— ABOUT THIS EXERCISE —
Please repeat, exactly as written, every line from the one containing "814x1477 pixels." through the last line of the records, both included, and leave out any pictures.

(Dataset entries)
• • •

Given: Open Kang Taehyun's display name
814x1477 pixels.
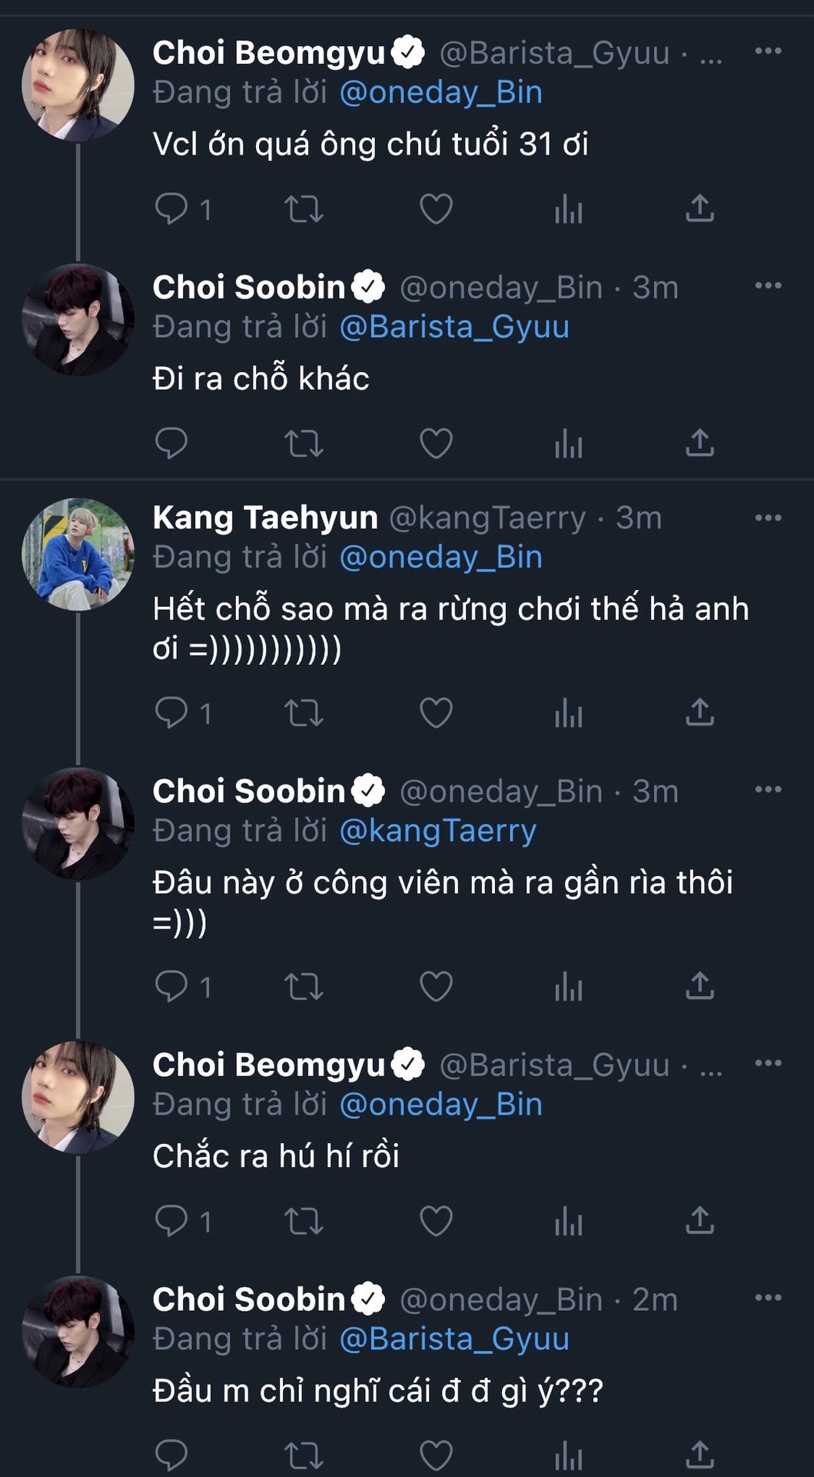Looking at the screenshot, I should click(265, 518).
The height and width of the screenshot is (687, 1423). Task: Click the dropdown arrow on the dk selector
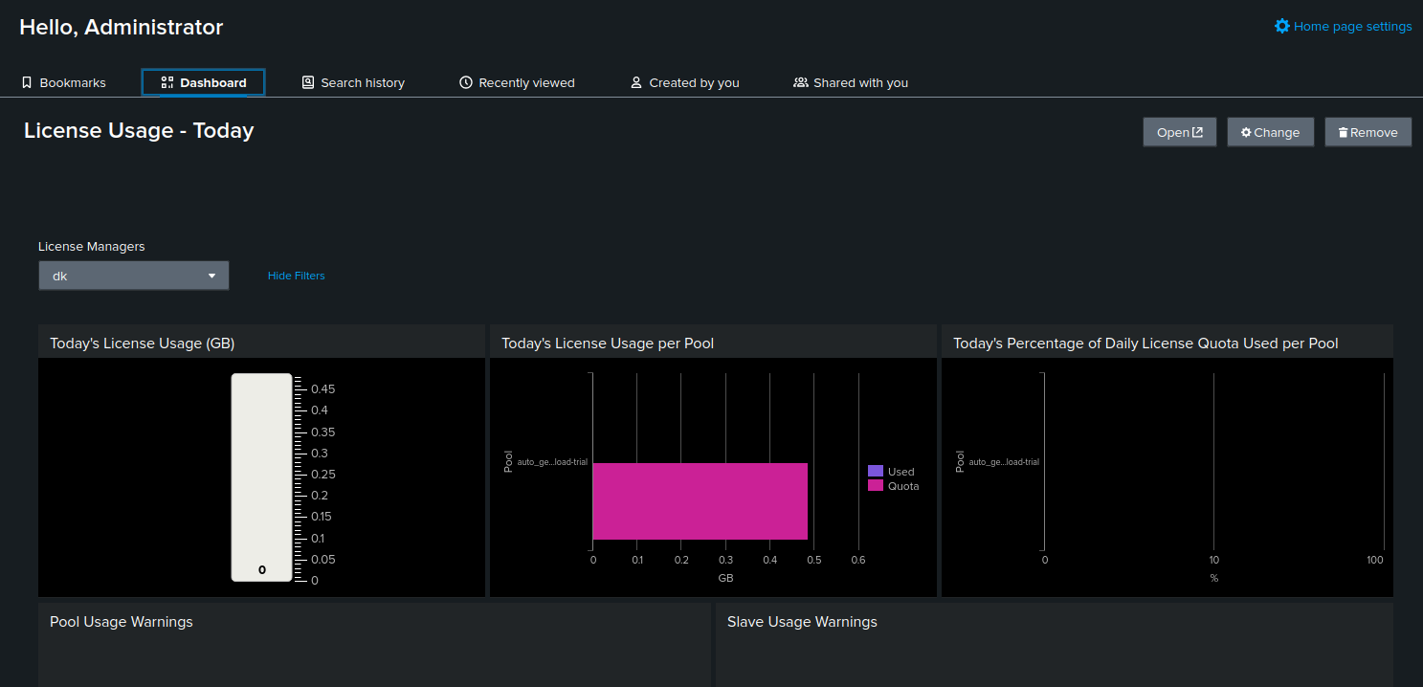click(211, 275)
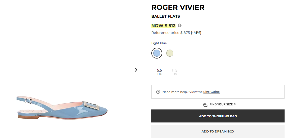Viewport: 287px width, 139px height.
Task: Click the -41% discount label
Action: pos(196,33)
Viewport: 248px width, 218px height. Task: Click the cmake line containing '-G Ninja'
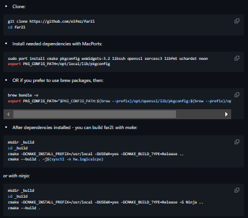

• • •

— TASK RESPONSE —
814x1477 pixels.
Looking at the screenshot, I should click(265, 518).
The height and width of the screenshot is (687, 1423). Task: Click the dropdown arrow on the dk selector
click(211, 275)
Viewport: 287px width, 139px height.
Task: Click the -41% discount label
Action: pos(196,33)
Viewport: 248px width, 218px height. Task: Click the cmake line containing '-G Ninja'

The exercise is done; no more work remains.